Written problem >> Copy the records exactly, starting with the line that contains "The image size is (1048, 589)." and going on through the end of the records.

+--

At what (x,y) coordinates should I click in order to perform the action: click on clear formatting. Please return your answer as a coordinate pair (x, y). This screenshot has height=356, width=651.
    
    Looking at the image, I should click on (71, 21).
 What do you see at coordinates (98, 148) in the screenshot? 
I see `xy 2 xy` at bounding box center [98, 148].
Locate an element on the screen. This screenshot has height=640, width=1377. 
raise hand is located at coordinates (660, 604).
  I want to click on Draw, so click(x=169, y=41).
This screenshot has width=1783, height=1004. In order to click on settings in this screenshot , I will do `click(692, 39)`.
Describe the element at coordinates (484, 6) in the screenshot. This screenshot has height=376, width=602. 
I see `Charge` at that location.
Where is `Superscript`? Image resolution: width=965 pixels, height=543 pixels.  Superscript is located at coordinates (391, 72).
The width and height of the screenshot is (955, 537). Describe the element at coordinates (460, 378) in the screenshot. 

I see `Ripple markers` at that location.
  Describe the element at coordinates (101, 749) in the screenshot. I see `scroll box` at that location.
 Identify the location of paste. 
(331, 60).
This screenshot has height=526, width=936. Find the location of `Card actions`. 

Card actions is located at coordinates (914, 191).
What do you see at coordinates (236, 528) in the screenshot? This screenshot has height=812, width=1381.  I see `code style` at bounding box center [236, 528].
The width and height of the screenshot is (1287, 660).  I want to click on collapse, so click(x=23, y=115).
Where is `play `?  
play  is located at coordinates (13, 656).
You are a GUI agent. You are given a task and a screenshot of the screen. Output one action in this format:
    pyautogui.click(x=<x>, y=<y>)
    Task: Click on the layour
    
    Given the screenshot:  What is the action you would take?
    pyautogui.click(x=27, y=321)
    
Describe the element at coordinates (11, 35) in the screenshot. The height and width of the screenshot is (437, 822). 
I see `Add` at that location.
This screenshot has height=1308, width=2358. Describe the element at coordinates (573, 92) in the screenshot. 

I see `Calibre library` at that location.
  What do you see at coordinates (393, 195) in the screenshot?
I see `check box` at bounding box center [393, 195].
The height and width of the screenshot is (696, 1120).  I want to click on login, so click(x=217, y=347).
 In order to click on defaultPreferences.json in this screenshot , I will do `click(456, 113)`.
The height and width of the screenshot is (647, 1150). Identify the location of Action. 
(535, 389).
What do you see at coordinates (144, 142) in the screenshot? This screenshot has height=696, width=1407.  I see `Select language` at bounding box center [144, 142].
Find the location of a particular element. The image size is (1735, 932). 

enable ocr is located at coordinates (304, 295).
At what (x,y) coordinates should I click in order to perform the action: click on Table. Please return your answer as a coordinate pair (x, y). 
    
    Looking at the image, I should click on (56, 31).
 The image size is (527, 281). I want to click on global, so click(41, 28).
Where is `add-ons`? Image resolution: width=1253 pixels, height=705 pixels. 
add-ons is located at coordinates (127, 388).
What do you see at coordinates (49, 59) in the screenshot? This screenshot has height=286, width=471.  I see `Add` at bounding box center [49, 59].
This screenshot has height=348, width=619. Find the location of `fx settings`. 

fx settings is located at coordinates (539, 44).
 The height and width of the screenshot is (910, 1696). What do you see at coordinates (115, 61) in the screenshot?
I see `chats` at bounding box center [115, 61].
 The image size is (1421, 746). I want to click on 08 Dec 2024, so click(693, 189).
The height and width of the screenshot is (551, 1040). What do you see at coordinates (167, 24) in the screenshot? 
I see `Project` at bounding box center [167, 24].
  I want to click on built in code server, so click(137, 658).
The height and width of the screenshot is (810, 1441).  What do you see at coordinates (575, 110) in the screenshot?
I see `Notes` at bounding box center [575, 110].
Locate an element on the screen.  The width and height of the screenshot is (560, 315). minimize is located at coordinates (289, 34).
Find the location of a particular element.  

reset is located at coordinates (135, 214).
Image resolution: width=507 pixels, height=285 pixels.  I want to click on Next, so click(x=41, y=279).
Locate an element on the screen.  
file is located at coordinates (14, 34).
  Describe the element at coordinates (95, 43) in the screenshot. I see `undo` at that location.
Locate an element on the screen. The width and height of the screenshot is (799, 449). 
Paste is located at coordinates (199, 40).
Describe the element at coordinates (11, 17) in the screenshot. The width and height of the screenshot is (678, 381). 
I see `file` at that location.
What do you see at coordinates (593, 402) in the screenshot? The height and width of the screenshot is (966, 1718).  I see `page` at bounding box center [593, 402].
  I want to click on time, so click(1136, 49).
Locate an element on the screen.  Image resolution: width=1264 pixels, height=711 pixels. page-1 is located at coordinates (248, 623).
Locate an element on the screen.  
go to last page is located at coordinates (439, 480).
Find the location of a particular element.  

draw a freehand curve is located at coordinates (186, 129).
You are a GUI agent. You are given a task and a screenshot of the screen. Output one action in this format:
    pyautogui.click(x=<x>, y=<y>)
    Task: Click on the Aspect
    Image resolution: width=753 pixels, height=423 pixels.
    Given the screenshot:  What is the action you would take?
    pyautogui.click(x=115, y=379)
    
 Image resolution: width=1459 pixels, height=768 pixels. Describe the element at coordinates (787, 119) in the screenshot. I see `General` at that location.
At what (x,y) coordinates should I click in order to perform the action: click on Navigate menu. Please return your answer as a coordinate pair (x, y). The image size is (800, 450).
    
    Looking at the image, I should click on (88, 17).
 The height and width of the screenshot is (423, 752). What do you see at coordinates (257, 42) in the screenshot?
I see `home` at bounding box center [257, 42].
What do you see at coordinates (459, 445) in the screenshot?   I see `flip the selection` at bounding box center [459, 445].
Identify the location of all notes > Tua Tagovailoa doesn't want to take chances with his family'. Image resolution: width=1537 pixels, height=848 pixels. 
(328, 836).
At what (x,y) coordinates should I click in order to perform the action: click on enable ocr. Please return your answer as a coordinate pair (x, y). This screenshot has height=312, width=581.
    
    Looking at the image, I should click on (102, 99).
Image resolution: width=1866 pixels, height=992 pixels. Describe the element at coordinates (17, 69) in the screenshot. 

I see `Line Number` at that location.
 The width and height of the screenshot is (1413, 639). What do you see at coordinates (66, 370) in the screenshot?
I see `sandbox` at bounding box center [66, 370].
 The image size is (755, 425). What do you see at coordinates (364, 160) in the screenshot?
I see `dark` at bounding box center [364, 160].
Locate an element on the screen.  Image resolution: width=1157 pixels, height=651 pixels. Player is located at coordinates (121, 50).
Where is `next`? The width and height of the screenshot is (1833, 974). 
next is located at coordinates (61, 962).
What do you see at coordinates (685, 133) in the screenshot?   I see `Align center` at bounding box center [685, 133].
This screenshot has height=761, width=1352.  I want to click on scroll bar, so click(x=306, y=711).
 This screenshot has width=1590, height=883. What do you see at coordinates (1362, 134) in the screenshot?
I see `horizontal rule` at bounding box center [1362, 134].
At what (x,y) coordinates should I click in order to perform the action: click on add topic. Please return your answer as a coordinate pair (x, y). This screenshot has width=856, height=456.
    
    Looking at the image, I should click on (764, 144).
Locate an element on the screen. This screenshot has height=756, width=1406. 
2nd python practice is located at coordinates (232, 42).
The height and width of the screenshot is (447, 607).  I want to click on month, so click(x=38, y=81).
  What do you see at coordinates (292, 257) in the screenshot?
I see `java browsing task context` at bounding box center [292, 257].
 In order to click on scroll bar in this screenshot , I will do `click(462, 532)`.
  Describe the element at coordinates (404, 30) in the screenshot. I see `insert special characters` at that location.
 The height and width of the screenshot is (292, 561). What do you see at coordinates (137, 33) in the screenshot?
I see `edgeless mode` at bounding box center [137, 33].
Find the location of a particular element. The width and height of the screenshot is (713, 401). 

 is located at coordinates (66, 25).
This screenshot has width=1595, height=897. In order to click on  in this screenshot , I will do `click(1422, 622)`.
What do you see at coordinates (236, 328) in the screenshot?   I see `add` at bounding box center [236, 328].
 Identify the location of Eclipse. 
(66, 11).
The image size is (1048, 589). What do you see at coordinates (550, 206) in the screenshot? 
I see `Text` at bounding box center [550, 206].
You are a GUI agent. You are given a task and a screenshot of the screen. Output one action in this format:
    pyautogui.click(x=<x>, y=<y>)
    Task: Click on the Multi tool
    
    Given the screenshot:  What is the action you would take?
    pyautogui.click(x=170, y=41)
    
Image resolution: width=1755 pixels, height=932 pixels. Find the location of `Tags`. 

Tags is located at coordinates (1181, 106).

+--

Answer to this task >>
The image size is (1048, 589). What do you see at coordinates (550, 206) in the screenshot? 
I see `Text` at bounding box center [550, 206].
You are a GUI agent. You are given a task and a screenshot of the screen. Output one action in this format:
    pyautogui.click(x=<x>, y=<y>)
    Task: Click on the Multi tool
    
    Given the screenshot:  What is the action you would take?
    pyautogui.click(x=170, y=41)
    
Image resolution: width=1755 pixels, height=932 pixels. Find the location of `Tags`. 

Tags is located at coordinates (1181, 106).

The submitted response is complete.